L’ange est cette parole de paille qui fend l’acier du réel, dit Michel de Certeau. Il est moins l’inconnu que le corps-à-corps même avec l’inconnu, avec le nom impossible qui nous nommera. Et une parole corps-à-corps, n’était-ce pas la maladie elle-même ? C’est que je me demandai longtemps après, quand je songeais à ces œuvres, livres ou images, qui m’avaient guidé à mon insu. Une parole corps-à-corps : ce qu’on simplifie parfois par un nom d’écrivain.
Au cours de ce corps-à-corps, une autre voix m’avait annoncé une nuit ma mort, que j’avais nommée ange par commodité. Dans mon rêve, il prenait l’aspect d’une silhouette double, qui m’avait fait penser à un autre tableau, cette fois de Gustave Moreau, Les Anges de Sodome. Même si je ne croyais pas aux anges, je ne pouvais pas ne pas écouter ce genre d’annonce jaillie du dedans, et il avait fallu du temps pour que je dépasse la frayeur que cet « être » avait suscitée, pour comprendre aussi l’ambivalence énigmatique de son « discours ».
Un jour un ange
m’a dit :
« Tu mourras jeune,
écris. »
Le doute au seuil du refus.
L’ange
n’est-il que cela ?
Non ce qui échappe au monde
mais des paroles qui nous parviennent
Son dépouillement nous dépouille
Il ne laisse place qu’à l’annonce en soi à soi
de ce qu’on ne comprend pas
et qui chemine de l’abstrait
insensé
au ventre
toujours vierge.
…
Et l’annonce encore :
« Tu mourras jeune,
écris »
Une voix venue d’une silhouette
porteuse de cornes.
Contre elle
je ne me suis pas révolté
mais n’ai pas accepté la peur
seuls
le réel et son continu
imperceptible
la toupie d’une autre logique
sans rupture
une tourmente sans angoisse
une épaisseur.
J’ai regardé en face
l’ombre
et ai jeté en son invisible
les visions et leurs armes
Je n’ai pas combattu
je l’ai regardé en face
de dire :
Tu es en moi
et de toujours je t’attendais
Tu vas me féconder
Ce n’est pas la mort qui viendra par toi
Tu me l’envoies peut-être
Je la verrai
mais partirai plein de moi
plein en moi et délaissé par moi.
Sans révolte
dans la vérité de l’incertitude
dans la menace
dans l’hésitation
dans le départ imminent
je l’ai regardé inscrire en moi
Le silence des possibles
la voie ouverte enfin
d’avoir
à je ne sais quoi en moi
renoncé.
Parole de la nuit. Parole de la peinture. Parole du désir écrivain. C’était bien une annonciation, mais qui n’était peut-être qu’un écho de cette mort première dont parle Blanchot, et qui susciterait cet espace-temps où naîtrait la littérature. Et la parole de mon rêve annonçait mort et écriture en un même message – un terme et sa non-imminence.

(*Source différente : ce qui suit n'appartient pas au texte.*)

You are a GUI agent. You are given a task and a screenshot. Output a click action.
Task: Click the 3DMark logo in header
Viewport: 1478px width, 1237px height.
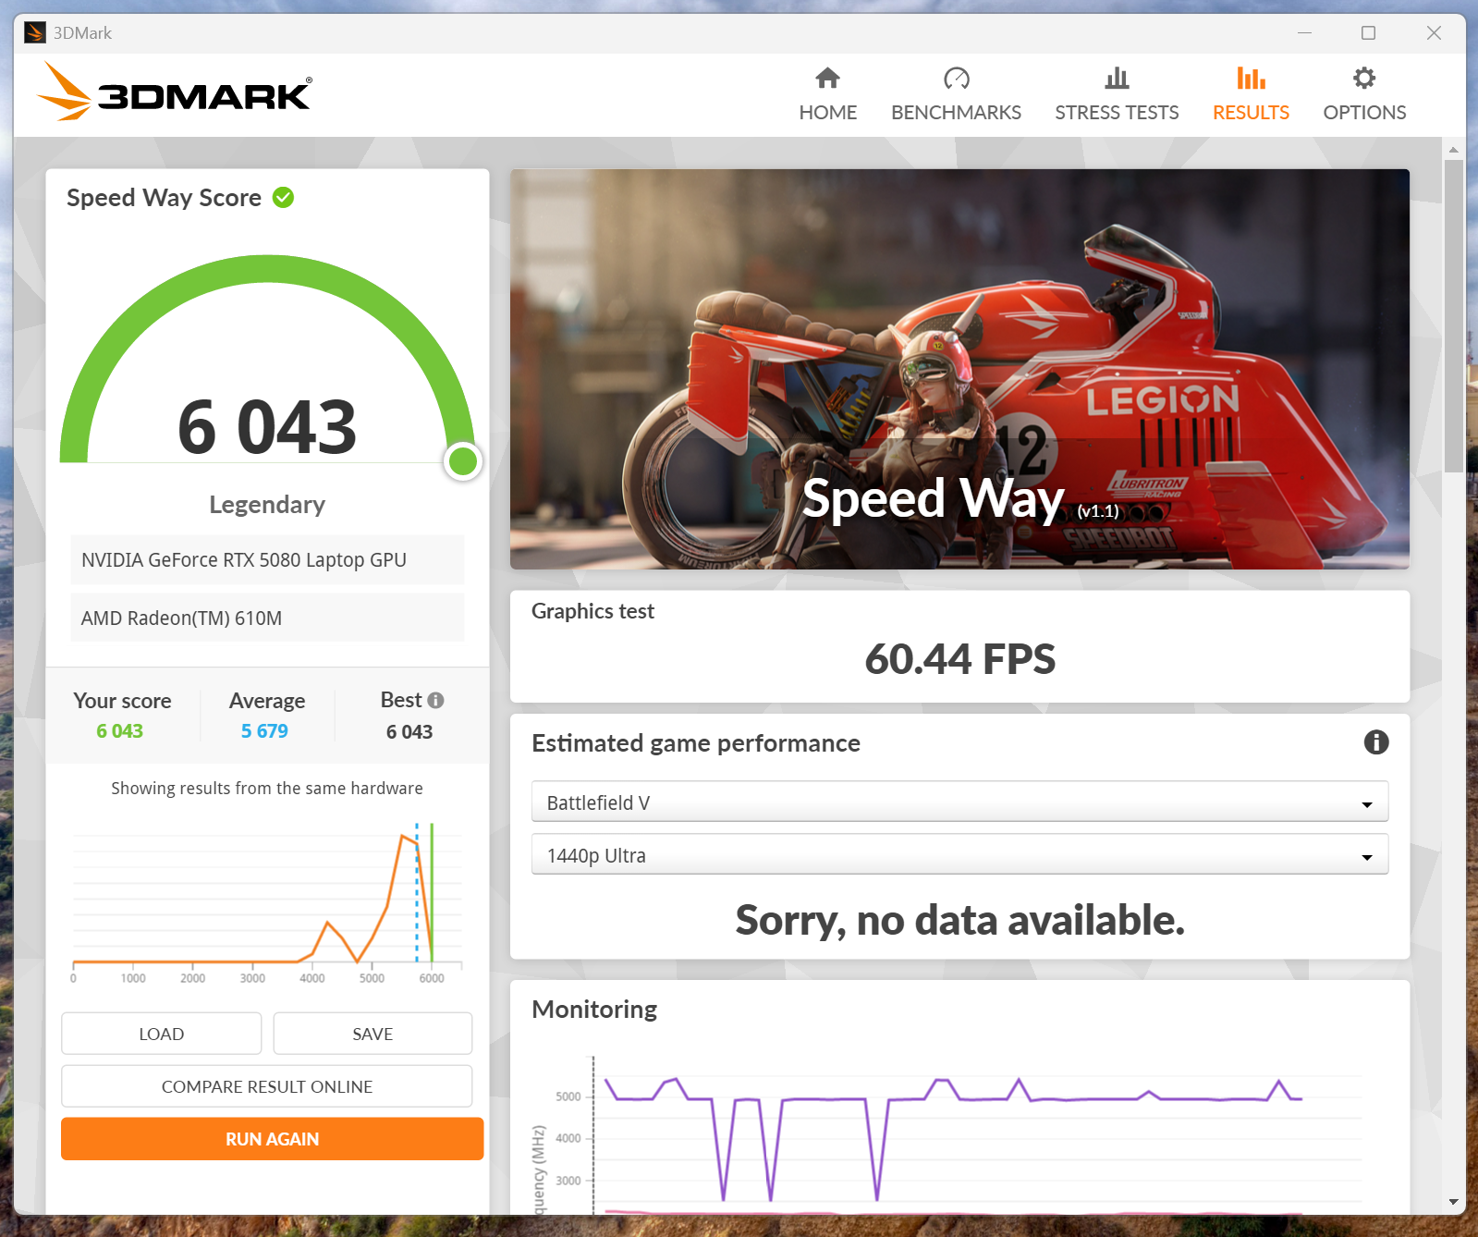tap(175, 92)
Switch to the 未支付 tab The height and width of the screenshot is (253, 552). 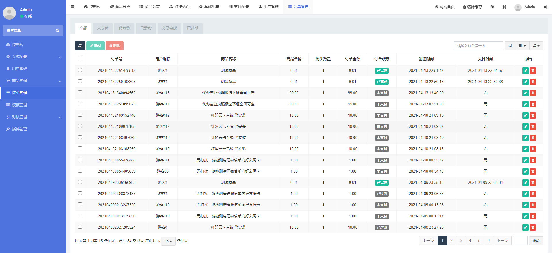[x=103, y=28]
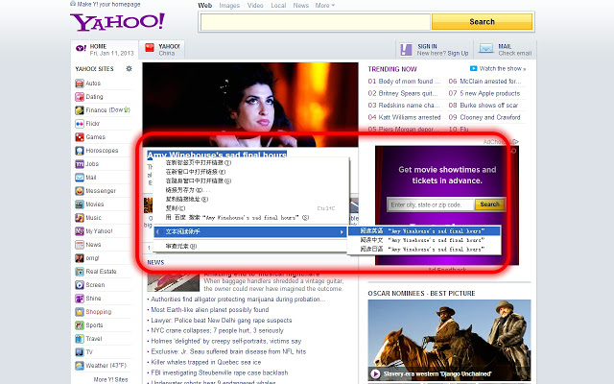This screenshot has height=384, width=614.
Task: Click the Weather icon in the sidebar
Action: click(79, 366)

Une autre temporalité s’était dépliée depuis que j’avais entendu en cette maladie le nom de ma mort. De son sein, arrière-pays ombrageux, était apparue la voix d’un réel qui m’avait cinglé de ce savoir-ignorant sur mon devenir. Il ne me transmettait qu’une conviction : il allait falloir vivre autrement.